La sindrome dello scontro culturale Islam-Occidente si vince soprattutto a scuola. Il ministro Giannini ha invitato i docenti ad affrontare i temi d’attualità: ma cosa fare quando in classe c’è un alunno musulmano? Tuttoscuola pubblica i dati sugli alunni con cittadinanza non italiana di cultura islamica ma non solo. I consigli agli insegnanti per una didattica multiculturale.

 

SOMMARIO:
 

La sindrome dello scontro Islam-Occidente si vince a scuola

La mappa degli alunni musulmani in Italia

Parigi 2015. Barbarie o scontro di civiltà?

Come trattare l’argomento a scuola

Islam e Occidente, una tematica da approfondire

Il 52% di alunni stranieri è nato in Italia da genitori con cittadinanza non italiana

I consigli per una didattica multiculturale

 

La sindrome dello scontro Islam-Occidente si vince a scuola

La sindrome dello scontro culturale Islam-Occidente si vince soprattutto a scuola.
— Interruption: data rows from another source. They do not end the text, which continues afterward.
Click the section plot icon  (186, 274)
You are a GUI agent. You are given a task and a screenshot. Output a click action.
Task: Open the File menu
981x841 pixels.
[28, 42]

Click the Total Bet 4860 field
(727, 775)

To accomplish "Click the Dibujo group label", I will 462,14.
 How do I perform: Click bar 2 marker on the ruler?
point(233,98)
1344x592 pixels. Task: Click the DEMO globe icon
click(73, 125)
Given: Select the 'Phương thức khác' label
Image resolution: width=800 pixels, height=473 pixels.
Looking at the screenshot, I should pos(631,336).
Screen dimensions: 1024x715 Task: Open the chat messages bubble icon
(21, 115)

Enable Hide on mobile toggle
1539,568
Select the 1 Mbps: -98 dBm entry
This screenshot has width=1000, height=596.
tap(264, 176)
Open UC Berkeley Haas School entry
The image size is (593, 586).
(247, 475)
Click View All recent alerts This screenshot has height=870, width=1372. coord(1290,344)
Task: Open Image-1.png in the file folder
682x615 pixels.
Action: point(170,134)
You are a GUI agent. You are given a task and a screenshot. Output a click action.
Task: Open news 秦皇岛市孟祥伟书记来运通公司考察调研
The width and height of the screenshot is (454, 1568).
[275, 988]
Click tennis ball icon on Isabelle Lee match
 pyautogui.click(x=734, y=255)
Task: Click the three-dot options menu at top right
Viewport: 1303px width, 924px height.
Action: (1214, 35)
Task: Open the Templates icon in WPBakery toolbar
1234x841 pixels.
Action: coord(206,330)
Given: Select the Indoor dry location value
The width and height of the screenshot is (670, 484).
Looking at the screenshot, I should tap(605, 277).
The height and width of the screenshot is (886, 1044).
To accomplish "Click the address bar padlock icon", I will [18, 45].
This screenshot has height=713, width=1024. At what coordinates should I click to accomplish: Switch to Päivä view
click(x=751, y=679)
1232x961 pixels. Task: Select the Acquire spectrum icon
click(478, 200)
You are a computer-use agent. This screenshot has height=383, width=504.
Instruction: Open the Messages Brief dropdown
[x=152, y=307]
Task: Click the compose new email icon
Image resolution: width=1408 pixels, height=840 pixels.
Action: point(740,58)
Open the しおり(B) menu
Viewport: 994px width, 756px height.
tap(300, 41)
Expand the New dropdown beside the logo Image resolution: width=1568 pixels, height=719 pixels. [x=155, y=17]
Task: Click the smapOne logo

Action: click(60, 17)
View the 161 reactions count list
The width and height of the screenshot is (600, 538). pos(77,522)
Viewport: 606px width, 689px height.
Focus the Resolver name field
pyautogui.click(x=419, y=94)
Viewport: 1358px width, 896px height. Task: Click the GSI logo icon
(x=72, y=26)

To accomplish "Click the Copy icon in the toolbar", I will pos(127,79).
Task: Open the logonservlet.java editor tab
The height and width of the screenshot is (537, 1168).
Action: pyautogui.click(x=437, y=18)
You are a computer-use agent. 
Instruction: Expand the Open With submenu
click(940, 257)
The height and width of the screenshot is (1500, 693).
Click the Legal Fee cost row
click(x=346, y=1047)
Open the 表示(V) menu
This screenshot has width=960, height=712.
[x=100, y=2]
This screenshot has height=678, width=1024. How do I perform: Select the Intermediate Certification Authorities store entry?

Troveranno gli insegnanti italiani le parole giuste per spiegare ai loro alunni marocchini, siriani, pakistani, che la risposta dell’Europa agli attentati terroristici non è la guerra dell’Occidente contro la cultura dei propri genitori che ogni venerdì vanno a pregare in Moschea?

Mentre i mass media parlano di ‘scontro di civiltà’ e di guerra contro l’estremismo islamico, gli insegnanti sono stati invitati dal ministro dell’istruzione Stefania Giannini a dedicare un minuto di silenzio alle vittime della strage parigina e almeno un’ora alla riflessione sui fatti accaduti: come evitare che allievi di cultura islamica siano isolati e guardati con sospetto dai loro compagni italiani? Che la sindrome dello scontro culturale Islam-Occidente si sviluppi proprio in aula?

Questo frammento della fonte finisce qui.